BRIEF: Can you retype, word for word, the lines starting with the one that contains "The width and height of the screenshot is (951, 451)." and going on through the one that contains "Image resolution: width=771", both included, leaving the pictures out of your answer?

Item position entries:
====
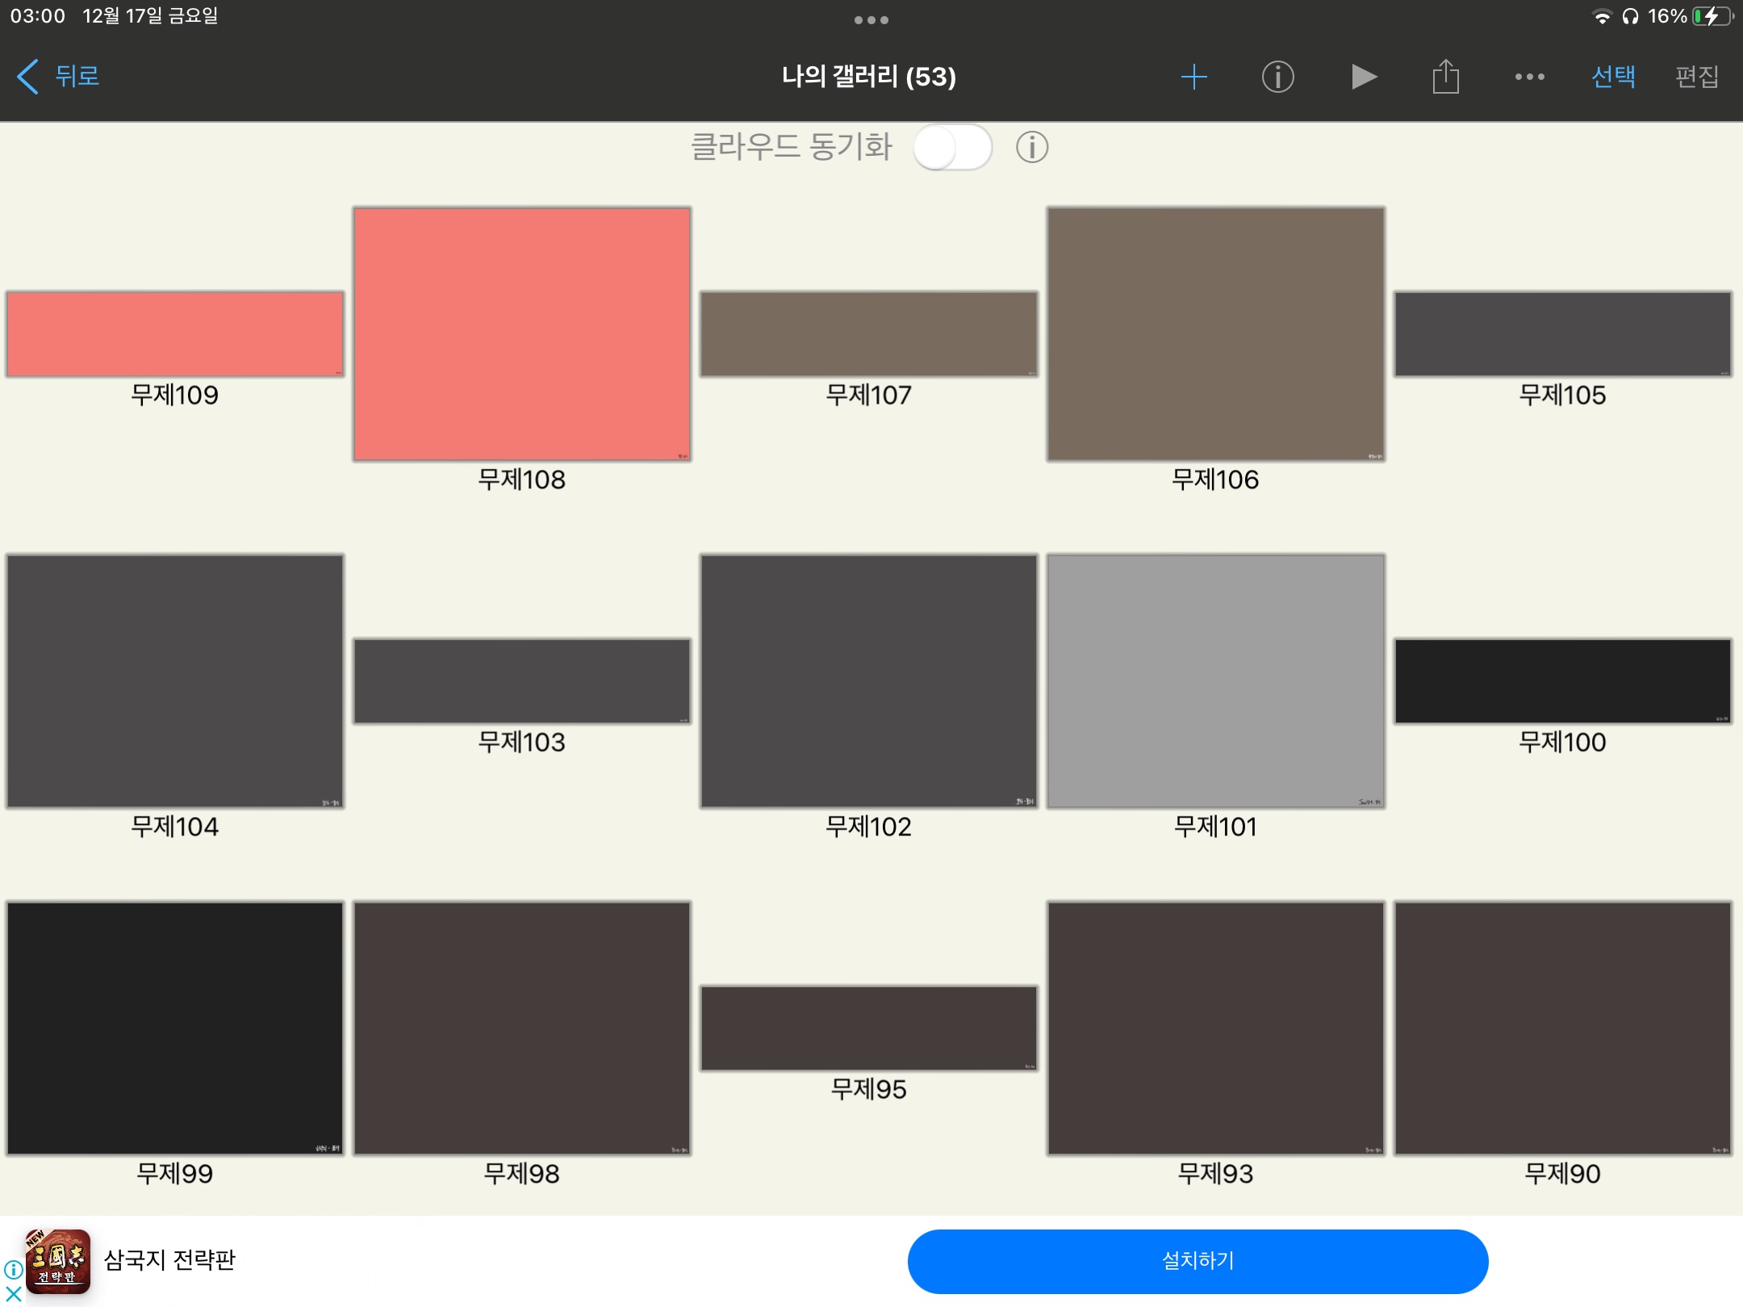
Task: Tap the ad info icon at bottom left
Action: (x=12, y=1269)
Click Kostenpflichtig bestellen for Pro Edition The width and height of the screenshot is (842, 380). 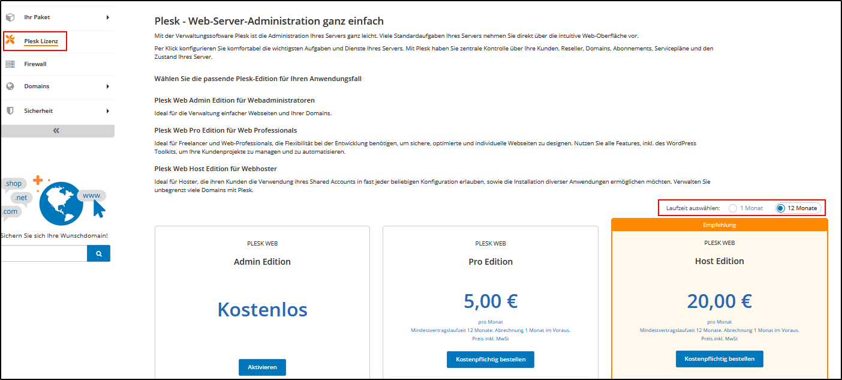[490, 359]
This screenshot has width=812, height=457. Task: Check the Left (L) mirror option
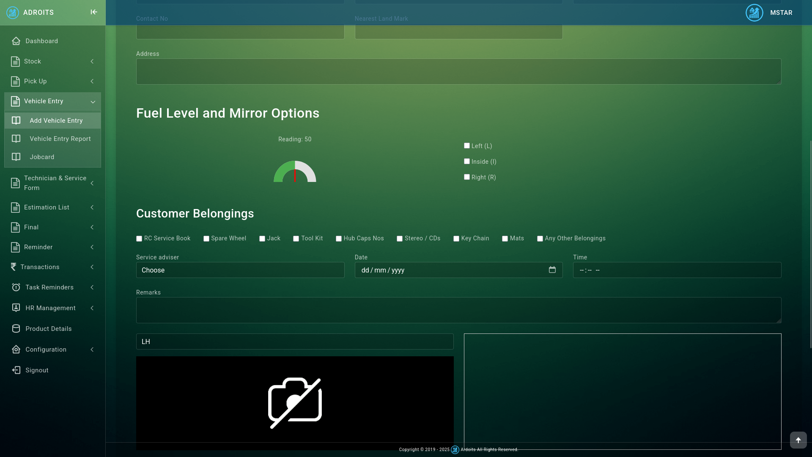467,146
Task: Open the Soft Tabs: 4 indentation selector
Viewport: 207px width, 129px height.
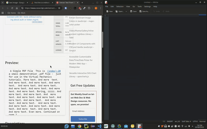Action: coord(186,121)
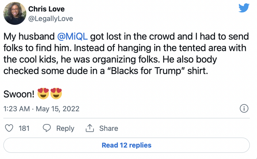Click the Twitter bird logo
The width and height of the screenshot is (257, 159).
tap(244, 8)
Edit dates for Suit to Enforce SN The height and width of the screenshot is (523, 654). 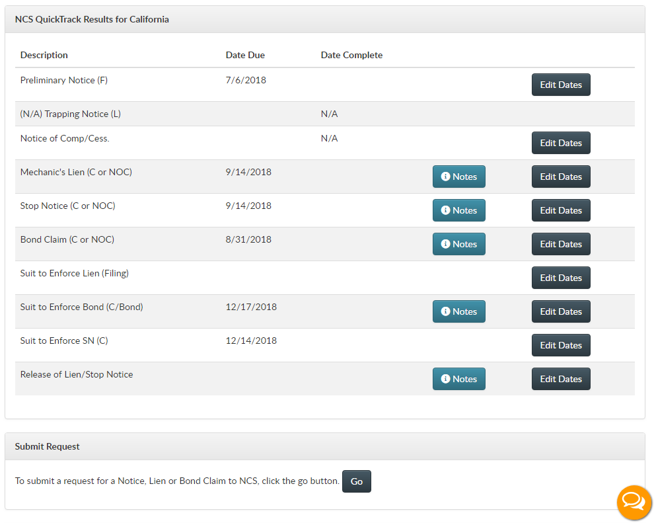[x=561, y=345]
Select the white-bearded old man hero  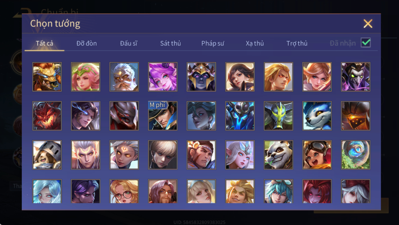coord(124,77)
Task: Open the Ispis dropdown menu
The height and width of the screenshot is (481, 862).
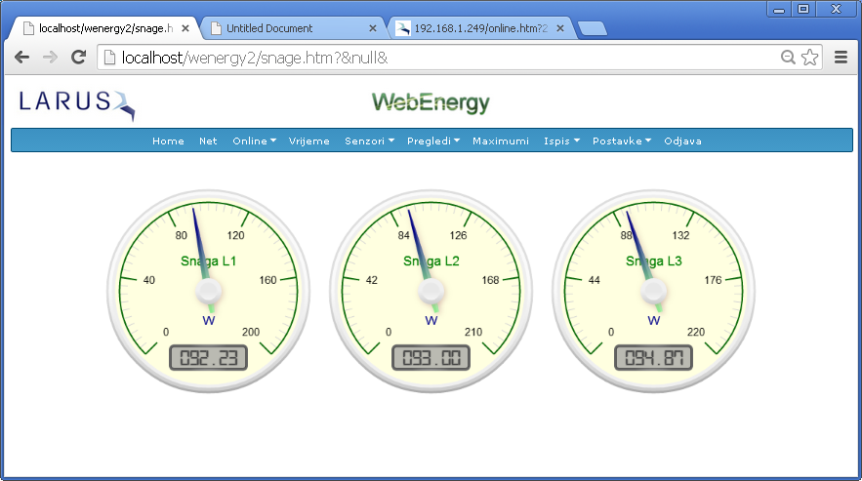Action: tap(561, 140)
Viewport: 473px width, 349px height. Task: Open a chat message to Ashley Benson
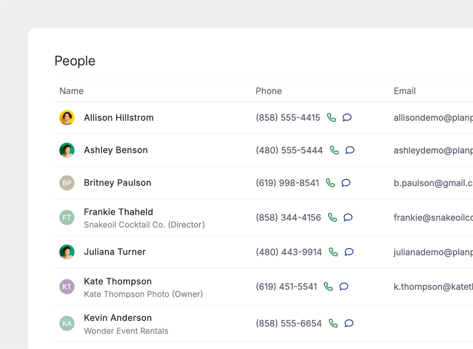(x=350, y=150)
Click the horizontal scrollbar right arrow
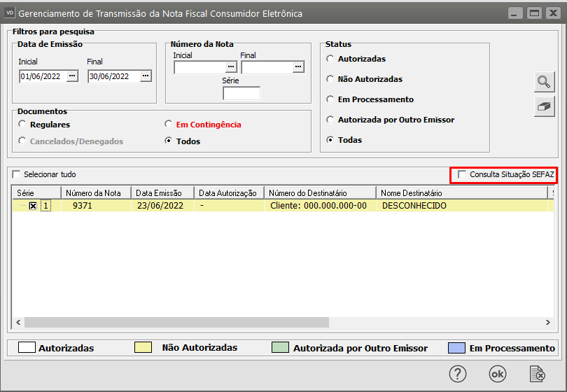 pyautogui.click(x=547, y=323)
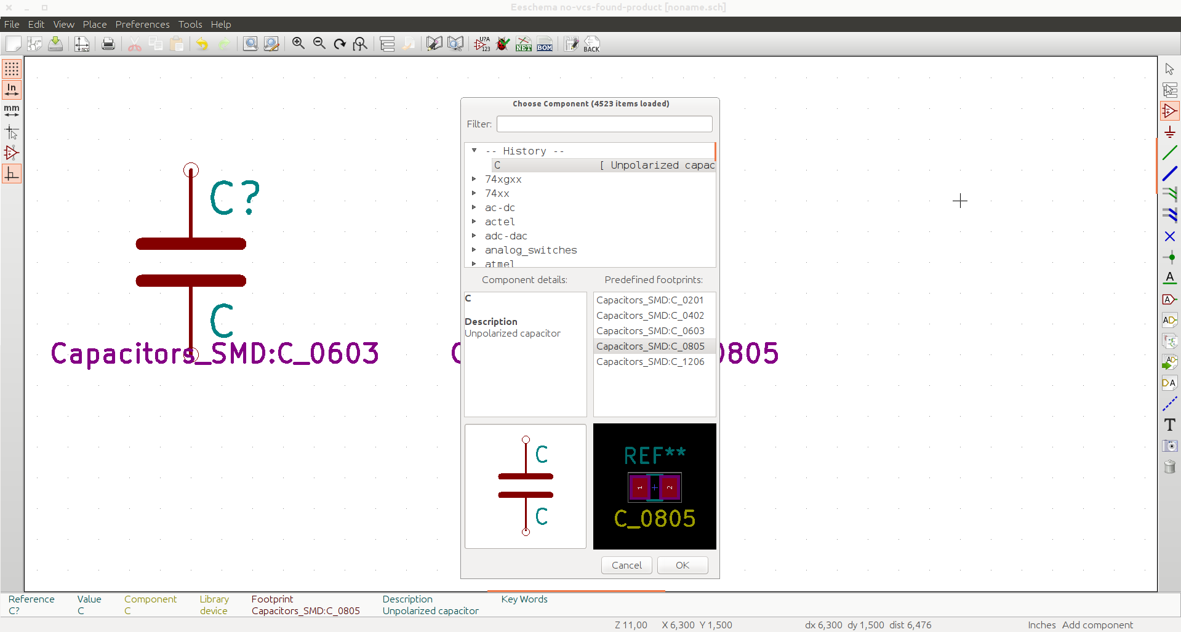The width and height of the screenshot is (1181, 632).
Task: Select the Place power port tool
Action: pyautogui.click(x=1169, y=132)
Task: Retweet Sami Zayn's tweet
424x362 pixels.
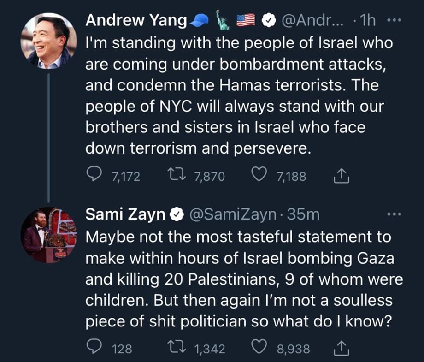Action: pos(174,348)
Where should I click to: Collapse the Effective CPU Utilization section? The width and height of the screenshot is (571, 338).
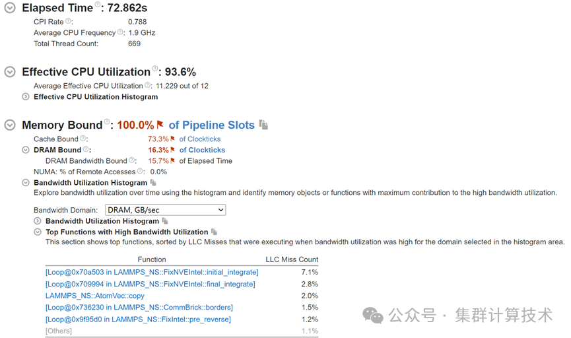[x=10, y=72]
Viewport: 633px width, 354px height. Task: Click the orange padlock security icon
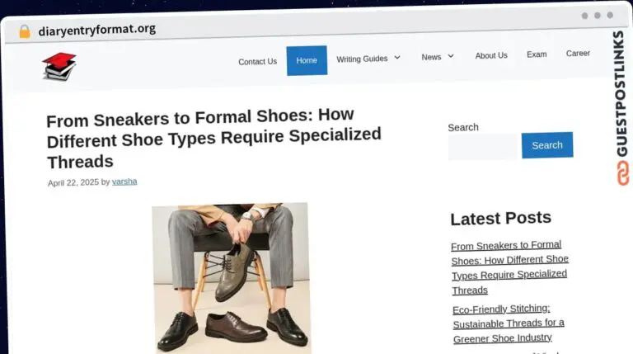point(25,31)
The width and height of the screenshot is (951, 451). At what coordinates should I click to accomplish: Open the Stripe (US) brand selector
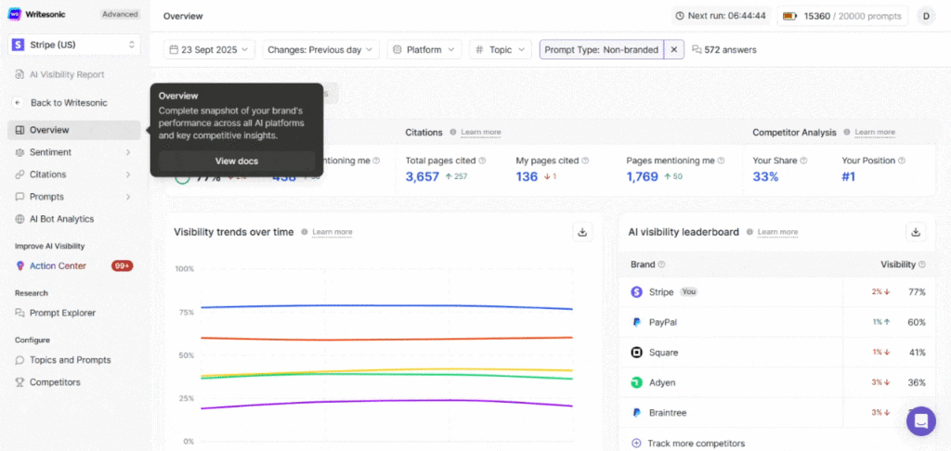pos(74,45)
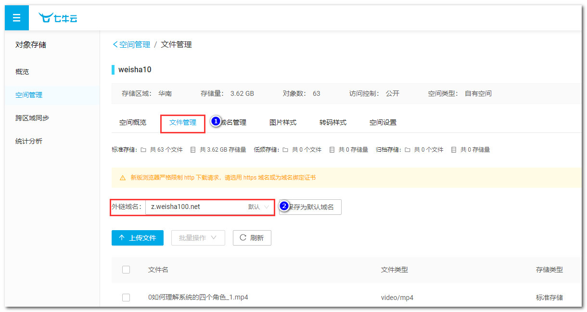Switch to the 文件管理 tab

[183, 122]
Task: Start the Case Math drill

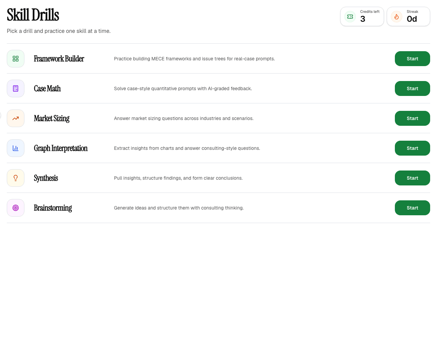Action: click(413, 88)
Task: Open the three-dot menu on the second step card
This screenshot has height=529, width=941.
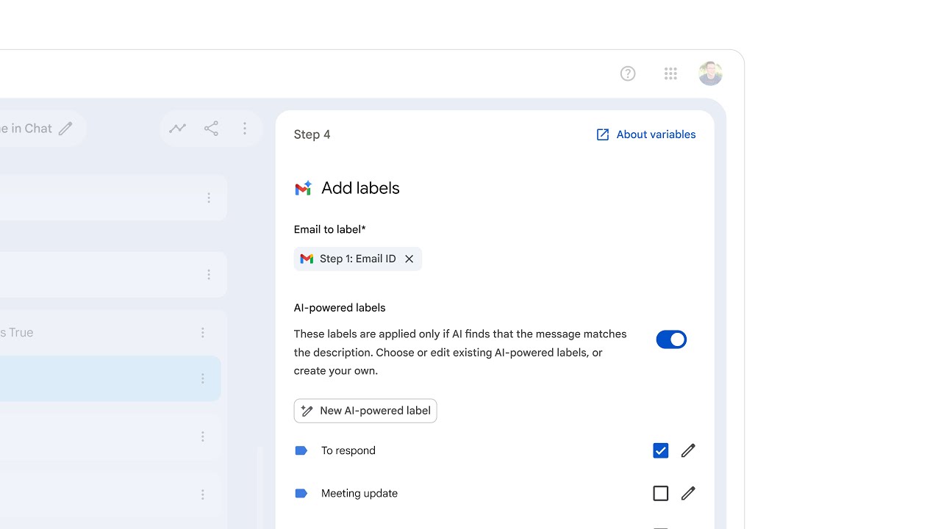Action: (x=209, y=275)
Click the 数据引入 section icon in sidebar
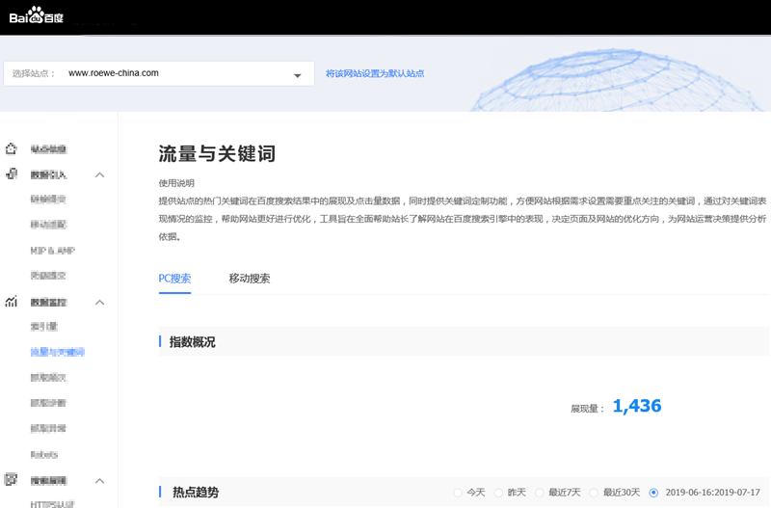Image resolution: width=771 pixels, height=508 pixels. click(12, 174)
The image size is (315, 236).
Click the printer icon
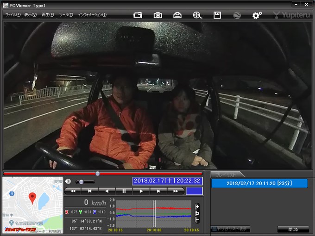click(177, 15)
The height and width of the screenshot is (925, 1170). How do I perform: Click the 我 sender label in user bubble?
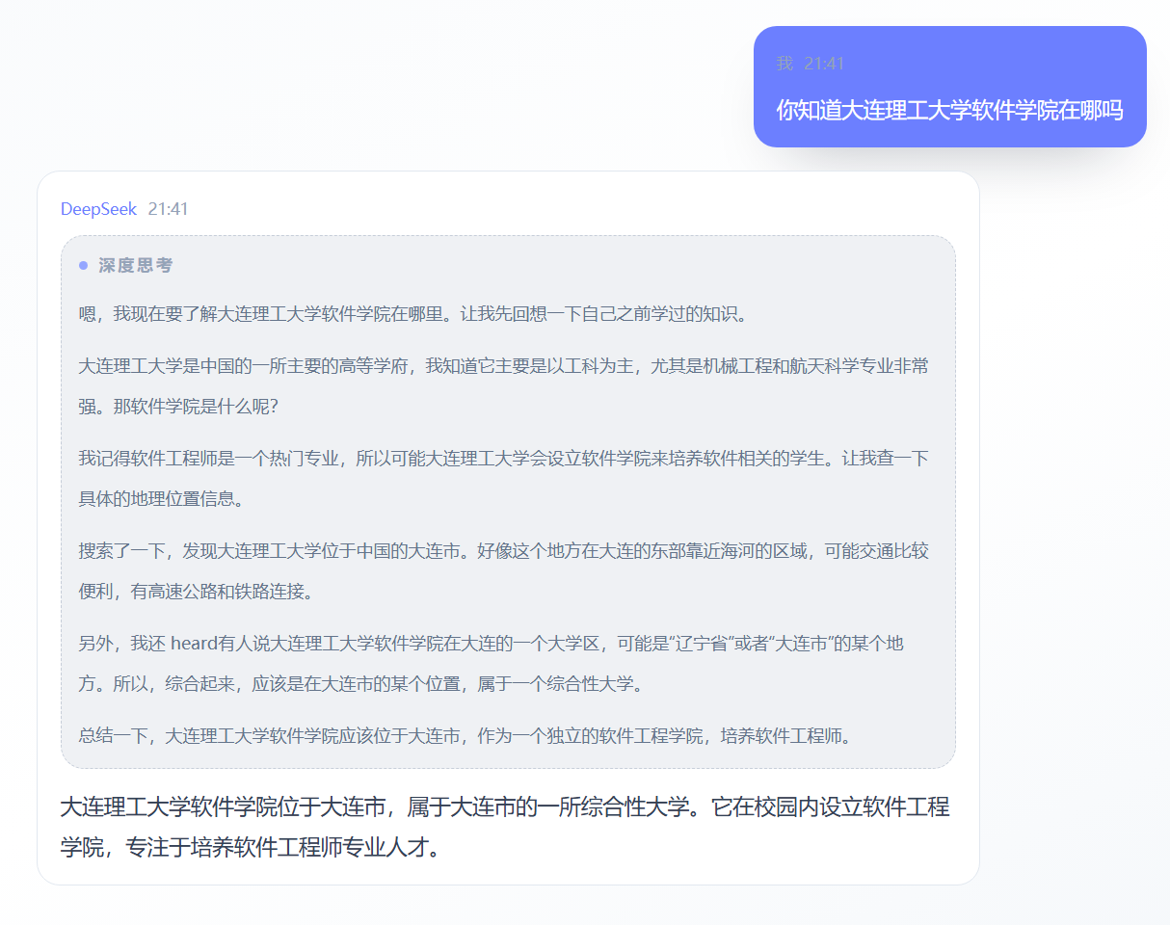point(784,64)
====
SOLUTION FOR THIS PROBLEM:
The width and height of the screenshot is (951, 451). At what coordinates should I click to accomplish: Open the Stripe (US) brand selector
pos(74,45)
Switch to the 文件管理 tab

[183, 122]
Task: Start the Case Math drill

Action: click(413, 88)
Task: Open the three-dot menu on the second step card
This screenshot has height=529, width=941.
Action: (x=209, y=275)
Click the 数据引入 section icon in sidebar
Image resolution: width=771 pixels, height=508 pixels. click(12, 174)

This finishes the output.